» How to complete this task
The reply should hold only the lines from the one with "Hasiera (59, 161)" through the end of the data, each given exactly.
====
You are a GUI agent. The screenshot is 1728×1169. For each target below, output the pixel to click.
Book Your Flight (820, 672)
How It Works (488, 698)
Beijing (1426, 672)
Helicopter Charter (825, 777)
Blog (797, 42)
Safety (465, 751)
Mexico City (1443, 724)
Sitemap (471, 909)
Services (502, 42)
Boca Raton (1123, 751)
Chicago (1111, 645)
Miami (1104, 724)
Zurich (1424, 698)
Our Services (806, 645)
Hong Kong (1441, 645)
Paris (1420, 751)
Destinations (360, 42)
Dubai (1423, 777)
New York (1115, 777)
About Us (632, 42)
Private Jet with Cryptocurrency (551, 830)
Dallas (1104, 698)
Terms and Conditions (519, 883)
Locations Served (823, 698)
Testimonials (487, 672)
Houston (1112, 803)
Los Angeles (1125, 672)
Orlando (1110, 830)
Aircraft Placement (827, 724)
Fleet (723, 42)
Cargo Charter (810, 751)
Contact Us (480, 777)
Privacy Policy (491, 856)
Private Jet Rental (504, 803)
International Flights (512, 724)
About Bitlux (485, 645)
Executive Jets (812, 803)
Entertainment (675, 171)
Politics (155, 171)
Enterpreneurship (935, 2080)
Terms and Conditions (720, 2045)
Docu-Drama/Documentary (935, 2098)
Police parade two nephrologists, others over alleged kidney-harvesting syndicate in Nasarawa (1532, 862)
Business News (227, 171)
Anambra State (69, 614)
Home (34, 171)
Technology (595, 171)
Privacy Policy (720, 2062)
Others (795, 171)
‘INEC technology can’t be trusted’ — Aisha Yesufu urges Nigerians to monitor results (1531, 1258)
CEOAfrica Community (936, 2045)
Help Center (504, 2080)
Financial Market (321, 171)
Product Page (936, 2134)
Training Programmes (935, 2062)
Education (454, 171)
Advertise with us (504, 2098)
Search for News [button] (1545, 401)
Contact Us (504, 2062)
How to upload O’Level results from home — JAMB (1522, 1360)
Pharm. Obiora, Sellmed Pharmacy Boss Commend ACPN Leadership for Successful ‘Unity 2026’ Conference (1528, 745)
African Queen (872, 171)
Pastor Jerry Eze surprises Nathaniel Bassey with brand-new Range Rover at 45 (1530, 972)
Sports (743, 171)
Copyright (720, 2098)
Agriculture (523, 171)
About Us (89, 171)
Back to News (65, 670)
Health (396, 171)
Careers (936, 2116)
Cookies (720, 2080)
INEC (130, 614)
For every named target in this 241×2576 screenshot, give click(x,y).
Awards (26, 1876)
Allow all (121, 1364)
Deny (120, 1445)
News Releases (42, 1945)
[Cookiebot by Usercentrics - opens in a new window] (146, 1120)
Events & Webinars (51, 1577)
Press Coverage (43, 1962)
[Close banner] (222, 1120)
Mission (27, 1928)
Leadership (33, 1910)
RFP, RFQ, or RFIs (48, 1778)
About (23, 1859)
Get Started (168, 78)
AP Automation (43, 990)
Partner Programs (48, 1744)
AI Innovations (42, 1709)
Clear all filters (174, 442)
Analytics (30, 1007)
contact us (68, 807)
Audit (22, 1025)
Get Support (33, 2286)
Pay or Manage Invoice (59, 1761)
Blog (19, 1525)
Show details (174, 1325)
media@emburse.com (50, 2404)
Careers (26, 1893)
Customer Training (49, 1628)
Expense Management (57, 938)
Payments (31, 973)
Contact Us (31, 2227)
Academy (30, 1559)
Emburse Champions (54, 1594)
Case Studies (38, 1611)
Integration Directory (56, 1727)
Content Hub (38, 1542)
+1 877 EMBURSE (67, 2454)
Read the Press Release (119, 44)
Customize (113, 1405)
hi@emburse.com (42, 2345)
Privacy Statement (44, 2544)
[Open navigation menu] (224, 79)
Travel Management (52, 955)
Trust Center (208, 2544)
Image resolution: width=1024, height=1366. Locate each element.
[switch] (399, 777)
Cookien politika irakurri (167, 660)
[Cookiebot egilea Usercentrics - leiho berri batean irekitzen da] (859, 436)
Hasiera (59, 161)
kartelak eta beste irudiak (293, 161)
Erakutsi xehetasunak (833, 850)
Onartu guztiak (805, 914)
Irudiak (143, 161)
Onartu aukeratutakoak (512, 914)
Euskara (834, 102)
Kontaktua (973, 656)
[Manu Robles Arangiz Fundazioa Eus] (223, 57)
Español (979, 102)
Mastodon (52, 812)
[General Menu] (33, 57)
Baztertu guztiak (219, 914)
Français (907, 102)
====
» Answer box
Hasiera (59, 161)
kartelak eta beste irudiak (293, 161)
Erakutsi xehetasunak (833, 850)
Onartu guztiak (805, 914)
Irudiak (143, 161)
Onartu aukeratutakoak (512, 914)
Euskara (834, 102)
Kontaktua (973, 656)
[Manu Robles Arangiz Fundazioa Eus] (223, 57)
Español (979, 102)
Mastodon (52, 812)
[General Menu] (33, 57)
Baztertu guztiak (219, 914)
Français (907, 102)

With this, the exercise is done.